Uma das passagens mais conhecidas do
poema é o encontro de Ulisses com as sereias (“as sirenas”), híbrido de mulher
e animal que usava voz doce e a sensualidade para atrair os marinheiros até as águas
repletas de rochedos, onde os navios corriam o risco de se despedaçar contra as
pedras. O herói, porém, consegue resistir a elas amarrando-se no mastro de sua
embarcação e instruindo seus marinheiros a tampar os ouvidos com mel
endurecido. Esse trecho do poema tem menos de 30 versos, é curto, se
considerarmos que a obra tem quase 12 mil. É justamente este pequeno trecho que
servirá de foco para a análise.
Homero usa a mitologia grega para criar
os cenários dos desafios que Ulisses encontrou em sua jornada. O autor cria
metáforas onde os símbolos têm fortes significados. Quando conseguimos
compreender os significados de toda a simbologia, percebemos com clareza as
virtudes que Ulisses tinha, que na verdade são as virtudes que todos nós
precisamos ter para superar os desafios da vida. Todo esse contexto ultrapassa
gerações, fazendo parte, segundo Jung, do nosso inconsciente coletivo.
Para Jung;
Uma camada mais ou menos superficial do
inconsciente é indubitavelmente pessoal. Nós a denominamos inconsciente pessoal. Este
porém repousa sobre uma camada mais profunda, que já não tem sua origem em
experiências ou aquisições pessoais, sendo inata.

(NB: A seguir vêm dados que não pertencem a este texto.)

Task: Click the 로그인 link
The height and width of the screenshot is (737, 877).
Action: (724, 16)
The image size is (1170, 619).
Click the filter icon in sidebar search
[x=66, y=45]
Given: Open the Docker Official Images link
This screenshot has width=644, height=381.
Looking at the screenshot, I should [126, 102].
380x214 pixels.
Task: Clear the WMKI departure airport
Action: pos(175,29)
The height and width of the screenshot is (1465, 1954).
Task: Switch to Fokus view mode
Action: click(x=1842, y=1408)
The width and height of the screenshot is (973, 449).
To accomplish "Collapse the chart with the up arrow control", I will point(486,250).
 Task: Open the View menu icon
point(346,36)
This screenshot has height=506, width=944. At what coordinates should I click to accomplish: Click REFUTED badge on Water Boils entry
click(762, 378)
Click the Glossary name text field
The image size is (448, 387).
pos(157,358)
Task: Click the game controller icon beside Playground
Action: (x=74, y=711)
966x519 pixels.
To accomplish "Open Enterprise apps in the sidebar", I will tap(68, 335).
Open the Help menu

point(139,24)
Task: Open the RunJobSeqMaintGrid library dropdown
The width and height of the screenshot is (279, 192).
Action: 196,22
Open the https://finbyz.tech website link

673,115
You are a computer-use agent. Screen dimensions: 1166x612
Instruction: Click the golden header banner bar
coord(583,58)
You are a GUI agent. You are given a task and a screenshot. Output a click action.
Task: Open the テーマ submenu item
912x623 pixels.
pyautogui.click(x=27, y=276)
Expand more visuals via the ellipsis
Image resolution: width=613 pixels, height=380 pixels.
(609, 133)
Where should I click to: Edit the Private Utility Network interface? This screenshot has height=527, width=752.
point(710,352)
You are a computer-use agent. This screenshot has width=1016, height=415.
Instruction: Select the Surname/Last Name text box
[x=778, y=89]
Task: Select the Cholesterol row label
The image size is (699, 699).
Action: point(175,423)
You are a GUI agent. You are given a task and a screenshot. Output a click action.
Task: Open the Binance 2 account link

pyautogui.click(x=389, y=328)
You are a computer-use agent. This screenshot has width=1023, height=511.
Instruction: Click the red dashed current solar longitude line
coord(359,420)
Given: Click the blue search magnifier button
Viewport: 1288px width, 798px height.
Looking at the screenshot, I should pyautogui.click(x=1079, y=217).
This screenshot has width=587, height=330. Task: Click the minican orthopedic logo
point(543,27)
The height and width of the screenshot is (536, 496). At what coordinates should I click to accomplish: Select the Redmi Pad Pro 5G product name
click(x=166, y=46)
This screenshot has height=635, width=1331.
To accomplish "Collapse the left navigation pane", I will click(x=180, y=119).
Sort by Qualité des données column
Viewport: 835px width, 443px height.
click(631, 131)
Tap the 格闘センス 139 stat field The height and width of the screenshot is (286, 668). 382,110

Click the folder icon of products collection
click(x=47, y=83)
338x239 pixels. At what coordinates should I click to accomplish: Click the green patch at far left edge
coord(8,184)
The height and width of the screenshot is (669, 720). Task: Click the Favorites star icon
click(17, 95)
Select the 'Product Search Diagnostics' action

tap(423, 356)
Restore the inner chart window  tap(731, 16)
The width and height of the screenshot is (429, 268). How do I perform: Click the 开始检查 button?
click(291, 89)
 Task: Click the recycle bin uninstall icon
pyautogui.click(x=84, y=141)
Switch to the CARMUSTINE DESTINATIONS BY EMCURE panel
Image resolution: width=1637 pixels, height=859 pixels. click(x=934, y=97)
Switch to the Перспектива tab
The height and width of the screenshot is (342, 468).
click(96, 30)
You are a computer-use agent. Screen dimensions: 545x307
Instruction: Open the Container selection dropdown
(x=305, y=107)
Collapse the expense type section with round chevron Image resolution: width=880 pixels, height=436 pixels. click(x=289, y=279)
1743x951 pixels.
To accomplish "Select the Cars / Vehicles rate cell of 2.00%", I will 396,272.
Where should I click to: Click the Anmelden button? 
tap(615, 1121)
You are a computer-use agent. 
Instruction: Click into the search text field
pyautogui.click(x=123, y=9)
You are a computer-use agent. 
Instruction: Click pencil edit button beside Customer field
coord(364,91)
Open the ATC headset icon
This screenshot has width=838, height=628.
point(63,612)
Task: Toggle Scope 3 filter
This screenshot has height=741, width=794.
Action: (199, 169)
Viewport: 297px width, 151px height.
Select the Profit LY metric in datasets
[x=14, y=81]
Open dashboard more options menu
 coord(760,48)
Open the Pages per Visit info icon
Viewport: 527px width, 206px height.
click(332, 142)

Esta camada mais profunda é o
que chamamos inconsciente coletivo. Eu optei pelo termo "coletivo"
pelo fato de o inconsciente não ser de natureza individual, mas universal; isto
é, contrariamente à psique pessoal ele possui conteúdos e modos de comportamento,
os quais são os mesmos em toda parte e em todos os indivíduos... Os conteúdos do inconsciente
pessoal são principalmente os complexos de tonalidade emocional, que constituem
a intimidade pessoal da vida anímica. Os conteúdos do inconsciente coletivo,
por outro lado, são chamados arquétipos. (2003, p.15-16).
Uma forma
bem conhecida de expressão dos arquétipos é encontrada no mito. O mito é uma
das formas onde os arquétipos humanos se materializam. É
nos mitos que Jung encontra o material privilegiado para analisar os mistérios
da alma, os acontecimentos anímicos, os arquétipos. “Nos mitos e contos de
fada, como no sonho, a alma fala de si mesma e os arquétipos se revelam em sua
combinação natural como formação, transformação, eterna recriação do sentido eterno”.
(Jung, 2003, p. 214).
Por isso é tão importante estudar a
mitologia. Os mitos repletos
de lendas históricas e contos sobre deuses, deusas, batalhas heroicas e
jornadas no mundo subterrâneo,
revela-nos
os interiores da mente humana e
seus meandros multifacetados. Ali se origina, ali se manifesta. Reflete-se na
exterioridade da cultura, nasce na interioridade psíquica, no subconsciente
humano. Atemporais e eternos, os mitos estão presentes na
vida de cada ser humano, não importa em que tempo ou local. Somos todos deuses
e heróis de nossa própria história.
O que a obra Odisseia tem de específico quanto a essa questão
é a maneira pela qual Ulisses vai enfrentar o sobrenatural, e as estratégias
que ele monta para superar os perigos que encontra. Esta maneira específica
relaciona-se com aquilo que distingue Ulisses dos demais homens daquele barco.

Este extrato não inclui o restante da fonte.